**GIVEN RECORDS:**
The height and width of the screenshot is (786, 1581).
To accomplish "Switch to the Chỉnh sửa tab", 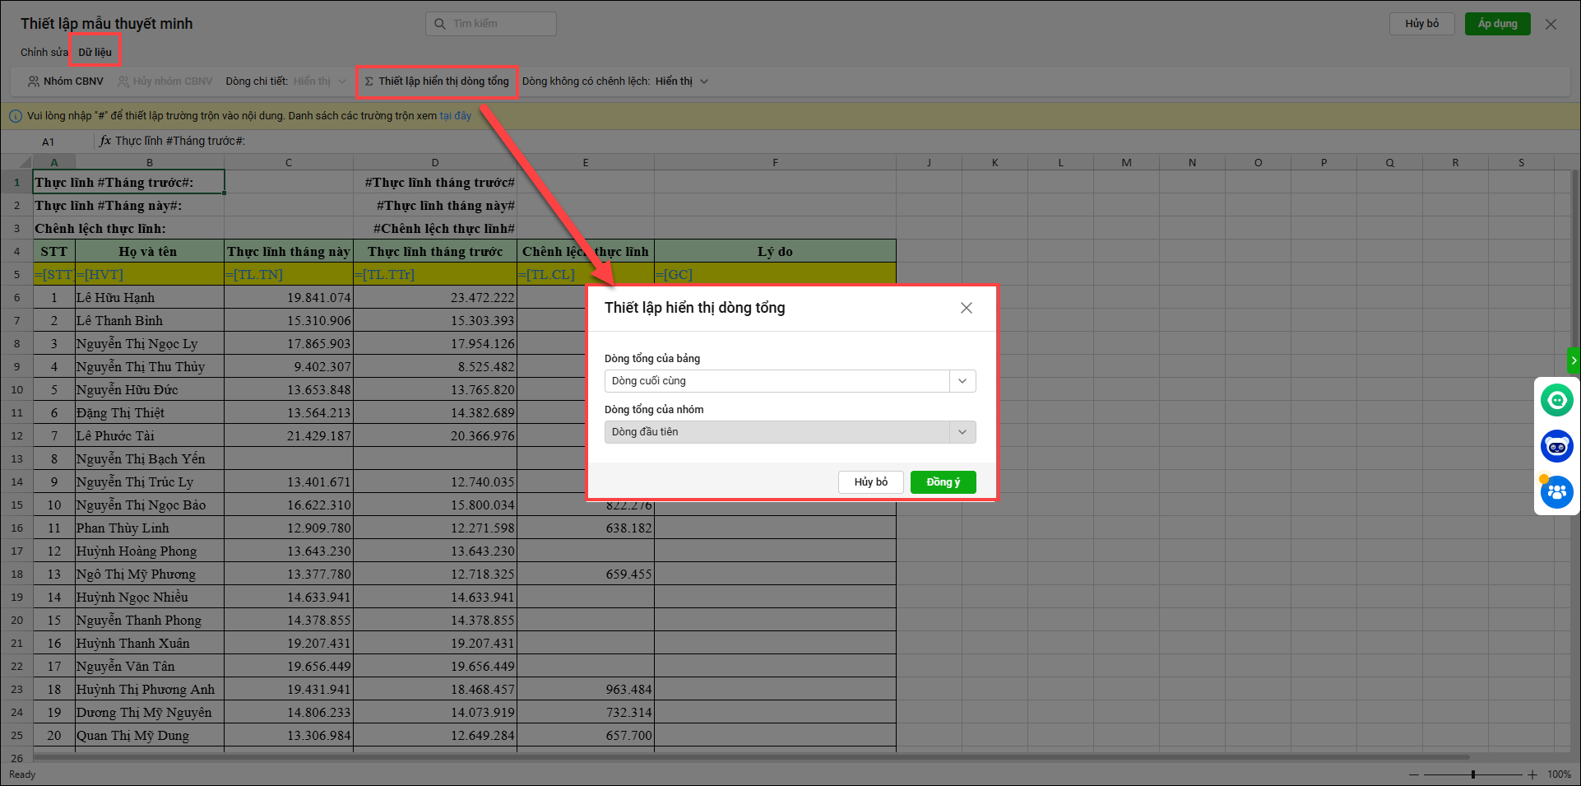I will tap(44, 52).
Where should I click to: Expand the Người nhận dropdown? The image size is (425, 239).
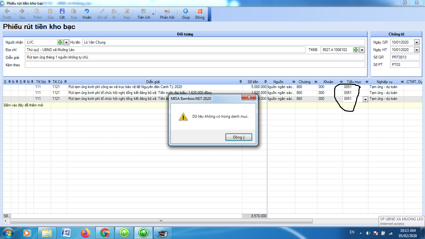(x=66, y=42)
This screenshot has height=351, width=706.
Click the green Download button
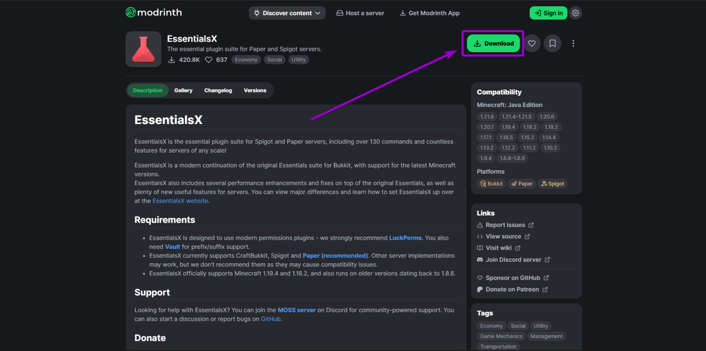pos(494,44)
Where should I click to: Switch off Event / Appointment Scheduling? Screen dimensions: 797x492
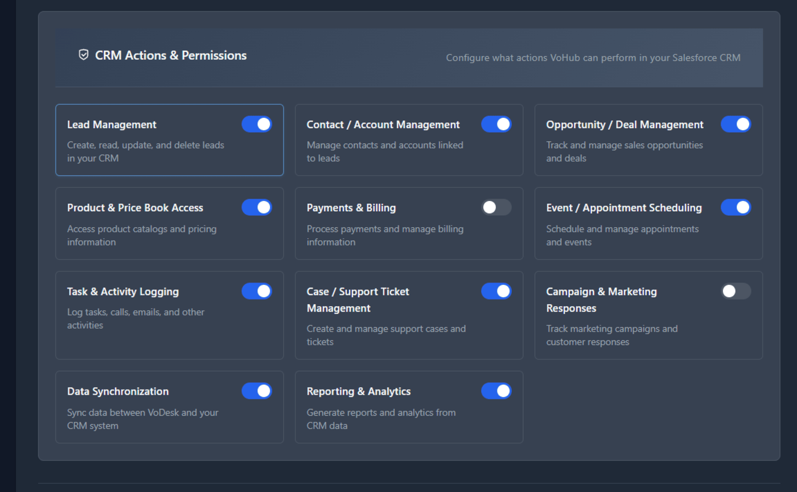[x=736, y=207]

**WHAT THE EXERCISE ASKS:** Only the lines from the one containing "This screenshot has height=351, width=706." through the last line of the data belong in the copy, both included and reproduced exactly. Pictures do not.

**EXERCISE SOLUTION:**
This screenshot has height=351, width=706.
Click the green Download button
pos(494,44)
Where should I click to: Switch off Event / Appointment Scheduling? Screen dimensions: 797x492
[x=736, y=207]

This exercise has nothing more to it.